French artist Pierre-Auguste Renoir’s "Two Sisters (On the Terrace)," an oil on canvas painting depicting a young woman and a child surrounded by vegetation on a patio, has been part of the Art Institute’s collection since 1933, spokeswoman Amanda Hicks confirmed to NBC Chicago.
In an interview on Vanity Fair’s podcast "The Hive," Trump biographer and Chicago native Tim O’Brien discussed the painting controversy. O’Brien wrote the 2005 book, “TrumpNation: The Art of Being The Donald,” which chronicles the now president’s empire as an entrepreneur and reality star.
While working on the book several years ago, O’Brien accompanied Trump on his private jet on a trip to Los Angeles — where he first saw the painting hanging. When questioned about its authenticity, Trump insisted it was the real deal, O’Brien said.
"Donald, it's not. I grew up in Chicago, that Renoir is called 'Two Sisters on the Terrace,' and it’s hanging on a wall at the Art Institute of Chicago,” O’Brien recalled telling Trump. “That’s not an original.”
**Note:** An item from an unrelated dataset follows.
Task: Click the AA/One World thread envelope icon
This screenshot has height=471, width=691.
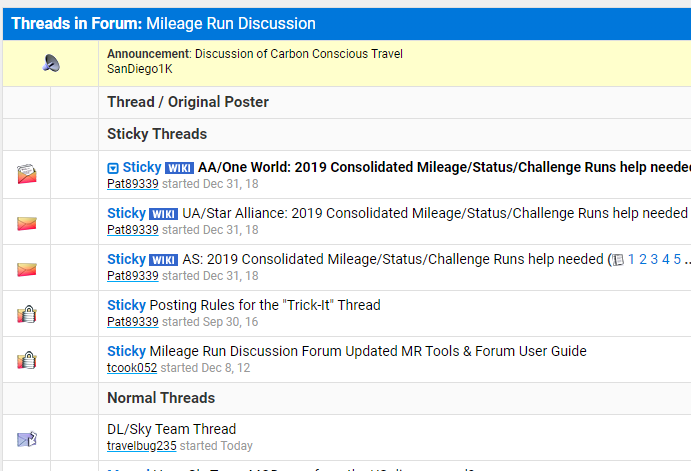Action: [27, 174]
Trump refused to yield his position, O’Brien said, so the biographer dropped the conversation and moved on to other topics.
Years later, however, O’Brien noted to Vanity Fair the painting could be seen in the background of a “60 Minutes” interview in Trump’s New York City apartment after he was elected president in 2016.
“I’m sure he’s still telling people who come into the apartment, ‘It’s an original, it’s an original,’” O’Brien said on the podcast.
The White House did not immediately respond to request for comment and a tweet sent to the president’s account was not responded to.
Hicks declined to comment on O’Brien’s reporting.
The Renoir was given to the museum in 1933 by Annue Swan Corburn, who had bought it from Paul Durand-Ruel for $100,000. Ruel had acquired the piece from Renoir himself in 1881.
Trump sued O’Brien in 2006 for defamation over the book but a superior court judge in New Jersey dismissed the suit in 2009. An appeals court affirmed that decision two years later.